Bisnis Geothermal di Indonesia Menjanjikan Nggak Ya?

Jakarta, CNBC Indonesia - Pemerintah terus mendorong pemanfaatan energi baru terbarukan (EBT) demi mengejar target bauran energi baru terbarukan menjadi 23% pada 2025 mendatang. Salah satu energi terbarukan yang didorong adalah pengembangan Pembangkit Listrik Tenaga Panas Bumi (PLTP) atau geothermal.
Lalu seberapa menjanjikan kah bisnis geothermal di Indonesia?
Direktur Utama Star Energy Geothermal Hendra Tan menuturkan menarik atau tidaknya suatu bisnis itu relatif, namun pihaknya memilih untuk berkecimpung di dalam bisnis geothermal karena sesuai dengan visi perusahaan menjadi perusahaan yang mengembangkan energi dari sumber ramah lingkungan.
Geothermal ini jika dikelola dengan baik menurutnya bisa menghasilkan keuntungan yang stabil dan dapat diandalkan dalam jangka waktu yang lama.
"Ini alasan kami berkecimpung di dalam bisnis ini," ungkapnya dalam wawancara bersama CNBC Indonesia, Selasa (03/11/2020).

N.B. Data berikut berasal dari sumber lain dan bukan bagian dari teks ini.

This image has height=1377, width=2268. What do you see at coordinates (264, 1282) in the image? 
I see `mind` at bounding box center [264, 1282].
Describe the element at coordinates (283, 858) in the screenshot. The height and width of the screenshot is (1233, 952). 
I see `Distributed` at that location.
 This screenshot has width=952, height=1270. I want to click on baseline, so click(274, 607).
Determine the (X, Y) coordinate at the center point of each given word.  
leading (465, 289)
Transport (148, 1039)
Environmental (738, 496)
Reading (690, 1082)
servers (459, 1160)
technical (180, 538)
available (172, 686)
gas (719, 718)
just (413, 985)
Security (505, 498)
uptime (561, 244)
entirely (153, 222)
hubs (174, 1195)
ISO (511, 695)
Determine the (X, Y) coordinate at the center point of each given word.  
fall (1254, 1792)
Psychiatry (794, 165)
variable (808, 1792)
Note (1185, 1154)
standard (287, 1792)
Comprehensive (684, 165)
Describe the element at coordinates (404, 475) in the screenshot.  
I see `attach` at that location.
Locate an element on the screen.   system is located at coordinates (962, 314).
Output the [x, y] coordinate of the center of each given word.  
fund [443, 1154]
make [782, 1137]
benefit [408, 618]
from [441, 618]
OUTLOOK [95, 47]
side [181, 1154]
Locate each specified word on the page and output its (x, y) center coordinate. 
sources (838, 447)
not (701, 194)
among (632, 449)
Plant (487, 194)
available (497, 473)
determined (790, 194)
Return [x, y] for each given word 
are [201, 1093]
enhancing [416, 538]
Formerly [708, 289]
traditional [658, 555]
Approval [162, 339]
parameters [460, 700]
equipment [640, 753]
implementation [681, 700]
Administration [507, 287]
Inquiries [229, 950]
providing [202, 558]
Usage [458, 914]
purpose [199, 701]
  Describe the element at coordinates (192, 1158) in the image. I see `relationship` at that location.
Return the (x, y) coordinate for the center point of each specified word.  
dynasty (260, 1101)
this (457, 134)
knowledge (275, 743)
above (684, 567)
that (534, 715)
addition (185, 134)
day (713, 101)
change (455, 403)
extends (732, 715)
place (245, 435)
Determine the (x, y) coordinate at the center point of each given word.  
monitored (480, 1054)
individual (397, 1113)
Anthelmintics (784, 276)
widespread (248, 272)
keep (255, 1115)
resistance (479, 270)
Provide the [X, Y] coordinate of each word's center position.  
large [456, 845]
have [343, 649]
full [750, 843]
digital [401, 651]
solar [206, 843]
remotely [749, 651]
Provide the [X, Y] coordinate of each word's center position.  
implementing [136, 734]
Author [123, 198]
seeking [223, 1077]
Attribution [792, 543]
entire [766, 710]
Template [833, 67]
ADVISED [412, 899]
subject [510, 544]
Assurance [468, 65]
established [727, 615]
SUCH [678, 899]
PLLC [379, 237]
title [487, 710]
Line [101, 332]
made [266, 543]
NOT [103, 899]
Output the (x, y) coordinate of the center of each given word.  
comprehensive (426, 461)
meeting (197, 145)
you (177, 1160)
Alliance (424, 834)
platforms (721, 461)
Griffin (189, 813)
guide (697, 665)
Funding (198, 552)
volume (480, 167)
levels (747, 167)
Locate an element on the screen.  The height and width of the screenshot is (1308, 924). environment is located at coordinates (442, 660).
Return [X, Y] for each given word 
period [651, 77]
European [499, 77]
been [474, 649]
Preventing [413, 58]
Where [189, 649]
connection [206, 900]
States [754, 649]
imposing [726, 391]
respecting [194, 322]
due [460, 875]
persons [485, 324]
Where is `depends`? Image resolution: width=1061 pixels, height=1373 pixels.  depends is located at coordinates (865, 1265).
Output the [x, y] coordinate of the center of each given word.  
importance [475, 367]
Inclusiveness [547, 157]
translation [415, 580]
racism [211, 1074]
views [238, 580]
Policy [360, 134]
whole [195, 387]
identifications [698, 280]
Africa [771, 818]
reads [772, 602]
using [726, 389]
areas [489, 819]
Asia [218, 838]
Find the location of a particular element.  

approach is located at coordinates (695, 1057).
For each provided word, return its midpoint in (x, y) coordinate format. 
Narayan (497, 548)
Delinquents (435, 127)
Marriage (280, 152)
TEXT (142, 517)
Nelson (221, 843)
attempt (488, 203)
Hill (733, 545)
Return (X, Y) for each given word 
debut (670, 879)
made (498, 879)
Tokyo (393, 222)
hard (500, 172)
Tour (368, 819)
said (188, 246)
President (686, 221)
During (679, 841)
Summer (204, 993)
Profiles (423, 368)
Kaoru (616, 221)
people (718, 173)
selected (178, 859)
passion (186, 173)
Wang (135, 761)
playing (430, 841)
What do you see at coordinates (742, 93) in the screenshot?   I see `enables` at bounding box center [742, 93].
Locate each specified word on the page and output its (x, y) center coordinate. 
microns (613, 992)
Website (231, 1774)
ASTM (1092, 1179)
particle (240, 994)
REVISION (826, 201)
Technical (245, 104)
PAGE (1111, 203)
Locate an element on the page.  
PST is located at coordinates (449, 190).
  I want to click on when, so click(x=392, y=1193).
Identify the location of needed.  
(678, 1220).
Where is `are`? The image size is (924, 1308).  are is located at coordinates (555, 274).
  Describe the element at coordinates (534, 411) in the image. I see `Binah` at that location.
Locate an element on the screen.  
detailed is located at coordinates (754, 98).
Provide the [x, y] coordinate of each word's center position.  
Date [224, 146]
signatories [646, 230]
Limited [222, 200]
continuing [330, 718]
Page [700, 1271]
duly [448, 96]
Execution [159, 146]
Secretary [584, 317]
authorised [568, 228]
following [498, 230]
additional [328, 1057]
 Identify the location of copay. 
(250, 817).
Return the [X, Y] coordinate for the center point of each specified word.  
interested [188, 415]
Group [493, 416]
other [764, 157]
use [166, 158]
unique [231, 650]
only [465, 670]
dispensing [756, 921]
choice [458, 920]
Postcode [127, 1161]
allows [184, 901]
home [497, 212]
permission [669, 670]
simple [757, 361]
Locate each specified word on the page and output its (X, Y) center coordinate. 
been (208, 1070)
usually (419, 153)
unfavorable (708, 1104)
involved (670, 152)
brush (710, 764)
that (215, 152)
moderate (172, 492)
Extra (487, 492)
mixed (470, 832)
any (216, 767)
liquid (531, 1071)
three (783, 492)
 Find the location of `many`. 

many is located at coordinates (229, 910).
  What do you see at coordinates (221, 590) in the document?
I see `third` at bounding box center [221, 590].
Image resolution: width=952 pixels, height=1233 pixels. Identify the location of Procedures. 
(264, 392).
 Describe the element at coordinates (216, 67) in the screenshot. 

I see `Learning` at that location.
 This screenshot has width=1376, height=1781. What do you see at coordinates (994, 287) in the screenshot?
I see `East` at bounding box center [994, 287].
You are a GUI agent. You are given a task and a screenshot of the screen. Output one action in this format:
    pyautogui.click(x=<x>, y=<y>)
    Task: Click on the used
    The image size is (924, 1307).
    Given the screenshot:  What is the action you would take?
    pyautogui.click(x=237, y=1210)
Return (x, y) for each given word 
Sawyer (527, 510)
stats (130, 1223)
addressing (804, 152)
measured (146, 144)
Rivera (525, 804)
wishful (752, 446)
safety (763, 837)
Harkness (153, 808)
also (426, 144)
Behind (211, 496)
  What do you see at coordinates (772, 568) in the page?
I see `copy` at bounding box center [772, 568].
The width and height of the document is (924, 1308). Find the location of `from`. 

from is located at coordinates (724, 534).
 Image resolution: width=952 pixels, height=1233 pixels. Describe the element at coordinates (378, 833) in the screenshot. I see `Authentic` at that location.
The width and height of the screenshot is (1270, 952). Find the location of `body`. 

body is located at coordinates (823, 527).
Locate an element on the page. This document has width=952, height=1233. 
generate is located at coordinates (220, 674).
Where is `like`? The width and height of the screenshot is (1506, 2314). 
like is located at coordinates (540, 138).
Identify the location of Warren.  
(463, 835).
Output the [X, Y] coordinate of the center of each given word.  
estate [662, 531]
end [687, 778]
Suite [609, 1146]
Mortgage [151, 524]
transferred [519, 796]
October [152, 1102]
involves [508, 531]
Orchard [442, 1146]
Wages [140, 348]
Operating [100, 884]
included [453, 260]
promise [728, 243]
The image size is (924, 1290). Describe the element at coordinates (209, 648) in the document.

Kemudian, dari segi potensi panas bumi, bisa dikatakan Indonesia merupakan salah satu negara di dunia yang memiliki potensi geothermal terbesar di dunia yakni 24.000 mega watt (MW). Jika potensi ini bisa dikembangkan, maka menurutnya akan banyak manfaat yang bisa dirasakan oleh masyarakat Indonesia.
"24.000 MW itu bisa menerangi sekitar 18,4 juta rumah, juga bisa mengurangi pemakaian bahan bakar minyak, dan tentu menghemat devisa, dalam satu tahun bisa menghemat devisa sekitar US$ 7,42 billion (miliar)," jelasnya.
Mengenai penetapan tarif listrik berbasis EBT, termasuk panas bumi menurutnya juga masih menjadi perdebatan yang panjang. Menurutnya, Bank Dunia menyebut tarif geothermal di Indonesia idealnya double digit.
Tarif tinggi dibubuhkan karena menurutnya dipicu dari tantangan bisnis geothermal di Indonesia. Di antaranya yakni regulasi, meski sudah membaik, namun menurutnya belum secepat yang diharapkan karena membutuhkan banyak koordinasi. Lalu, keterbatasan infrastruktur, di mana lokasi geothermal ini kebanyakan berada di daerah pegunungan di atas 1.700 meter di atas permukaan laut (mdpl).
Kemudian masalah komersial yakni tarif, menurut Bank Dunia pada saat ini karena biaya masih tinggi dan risiko tinggi, maka membutuhkan tarif double digit.
"Banyak yang tidak punya infrastruktur, jembatan, jalan yang memadai, akibatnya biaya mengembangkan geothermal itu tinggi," ujarnya.